Bill 16—An Act to amend the Act respecting land use planning and development

On March 21st, the Minister of Municipal Affairs presented to the National Assembly of Quebec Bill 16, entitled “An Act to amend the Act respecting land use planning and development and other provisions” (the “Bill”). The Bill is presented in the wake of the National Policy on Architecture and Land Use Planning unveiled in June 2022, which aimed, among other things, to develop a strategic vision to guide collective action in the field of architecture and land use planning in Quebec.

Through the proposed amendments, the Bill aims, in particular, to establish a land use monitoring system, to modernize the content of territorial planning documents, and to facilitate the densification of Quebecers’ living environments, while updating land use planning practices to address current challenges such as climate change and access to housing.

The main themes of the modifications proposed by the Bill are the following:

  1. Modernize the Act respecting land use planning and development and territorial planning;
  2. Accelerate application in the field;
  3. Simplify procedures, particularly with regard to the revision of development documents;
  4. Optimize the urbanized territory;
  5. Protect water and natural environments;
  6. Increase the supply of housing;
  7. Protect property and people;
  8. Streamline public consultation processes;
  9. Facilitate projects of public interest and reinforce the exemplarity of the State.

Among the interesting measures proposed by the Bill, it is important to note the proposal that would allow the council of a municipality, with an urban planning advisory committee, the possibility to adopt an incentive zoning by-law.
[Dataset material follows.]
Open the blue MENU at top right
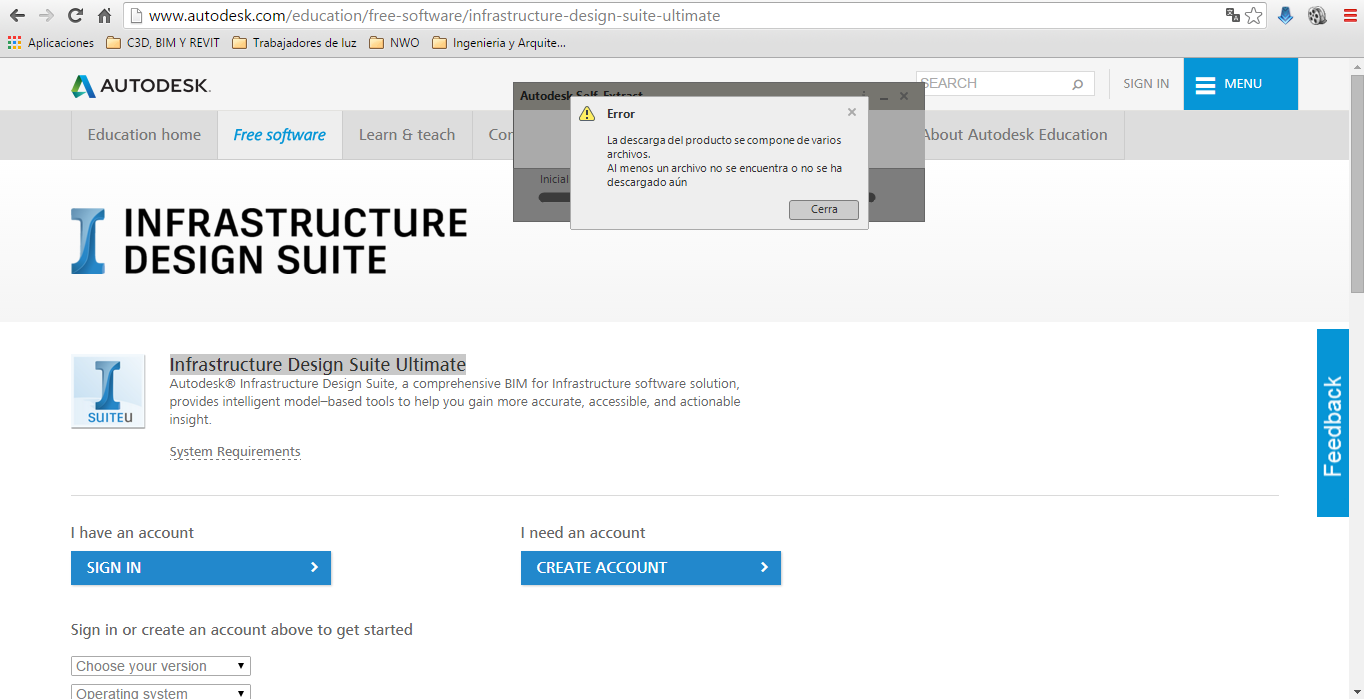1364x699 pixels. click(1240, 84)
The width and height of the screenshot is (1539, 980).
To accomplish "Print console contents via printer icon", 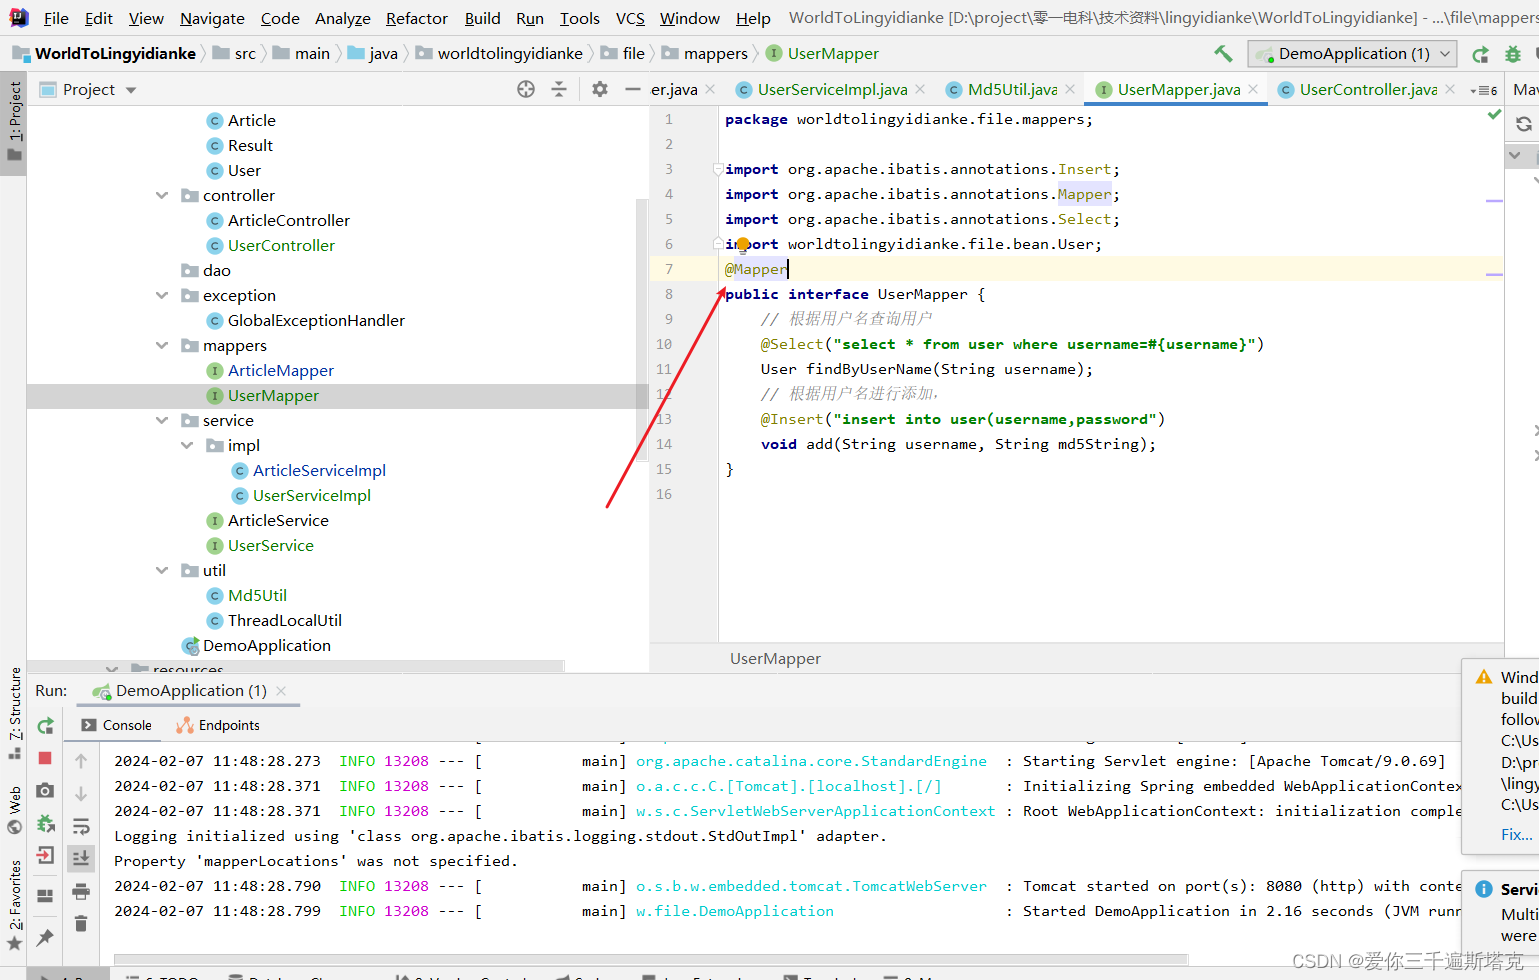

This measure would enhance the municipalities’ land use planning powers, allowing them to soften zoning restrictions (e.g., limitations on the number of floors of residential construction projects for a given zone) in exchange for certain public interest commitments (e.g., the inclusion of affordable housing).

In short, the Bill represents the government’s first step in implementing the ambitions expressed in its National Policy on Architecture and Land Use Planning. The Bill is currently in the consultation stages. It is expected that many stakeholders will want to be involved in the discussions surrounding the Bill given the importance of the reform it seeks to implement.